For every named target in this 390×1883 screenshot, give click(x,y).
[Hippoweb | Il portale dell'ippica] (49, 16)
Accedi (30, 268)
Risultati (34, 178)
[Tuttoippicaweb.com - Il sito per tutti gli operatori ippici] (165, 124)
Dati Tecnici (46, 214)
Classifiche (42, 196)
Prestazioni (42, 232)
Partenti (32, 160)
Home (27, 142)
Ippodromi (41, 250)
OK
---
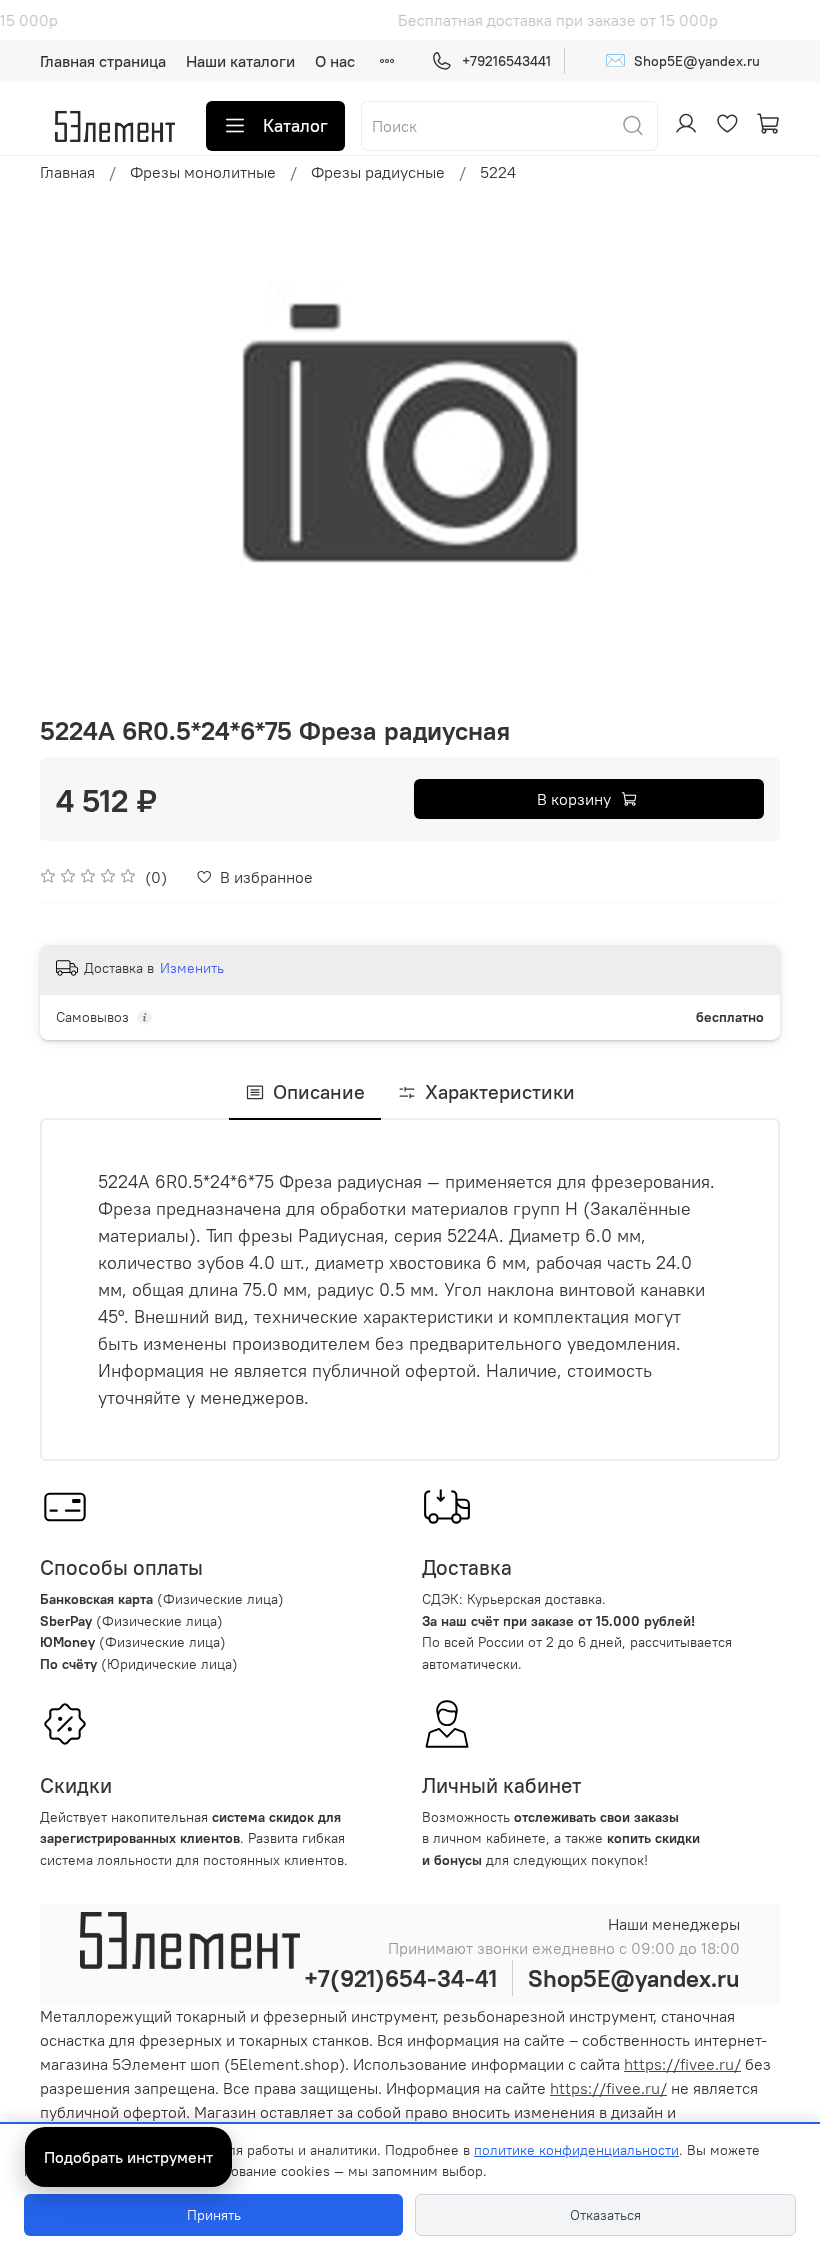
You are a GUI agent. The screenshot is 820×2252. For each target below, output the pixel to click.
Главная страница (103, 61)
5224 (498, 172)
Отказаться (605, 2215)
---
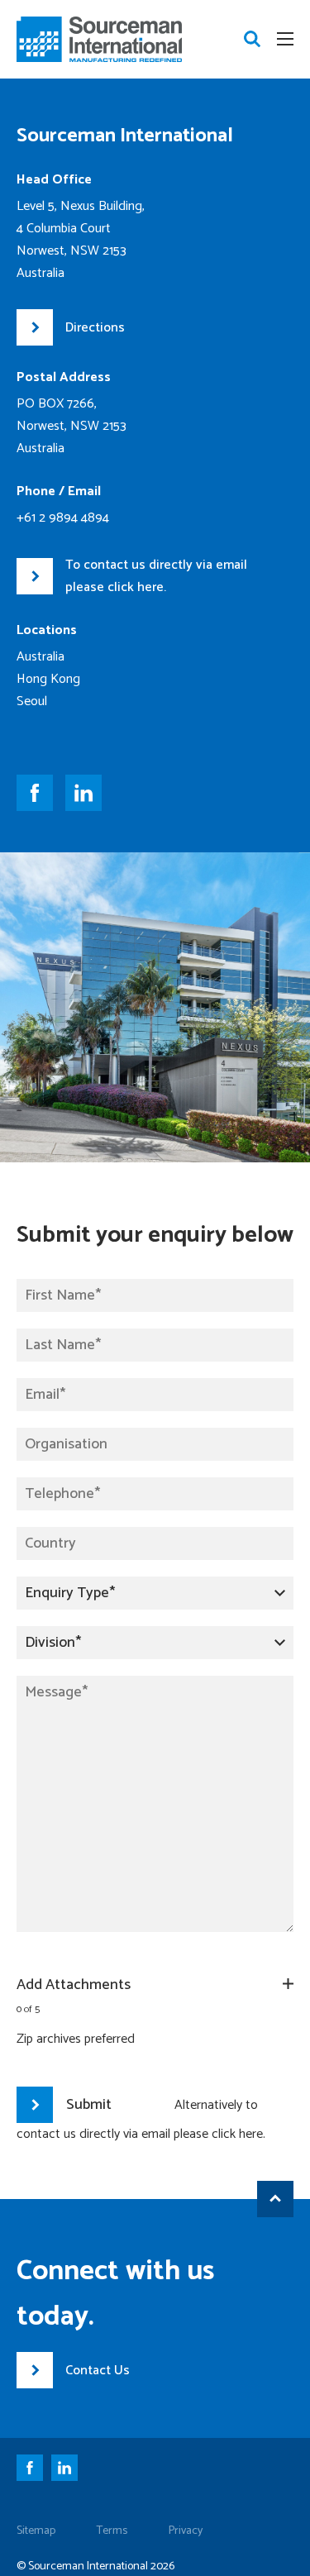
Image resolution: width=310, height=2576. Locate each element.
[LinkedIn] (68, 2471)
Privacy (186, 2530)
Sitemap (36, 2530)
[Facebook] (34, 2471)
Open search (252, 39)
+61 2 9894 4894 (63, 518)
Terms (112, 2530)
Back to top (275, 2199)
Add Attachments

→ **Your task**
If a line in the records above includes the string "screenshot", copy it.

→ **Solution for this exercise**
For every named target in this 390×1883 screenshot, give click(x,y).
You are a GUI agent. The screenshot is 820×2252. For each target below, output the pixel to click.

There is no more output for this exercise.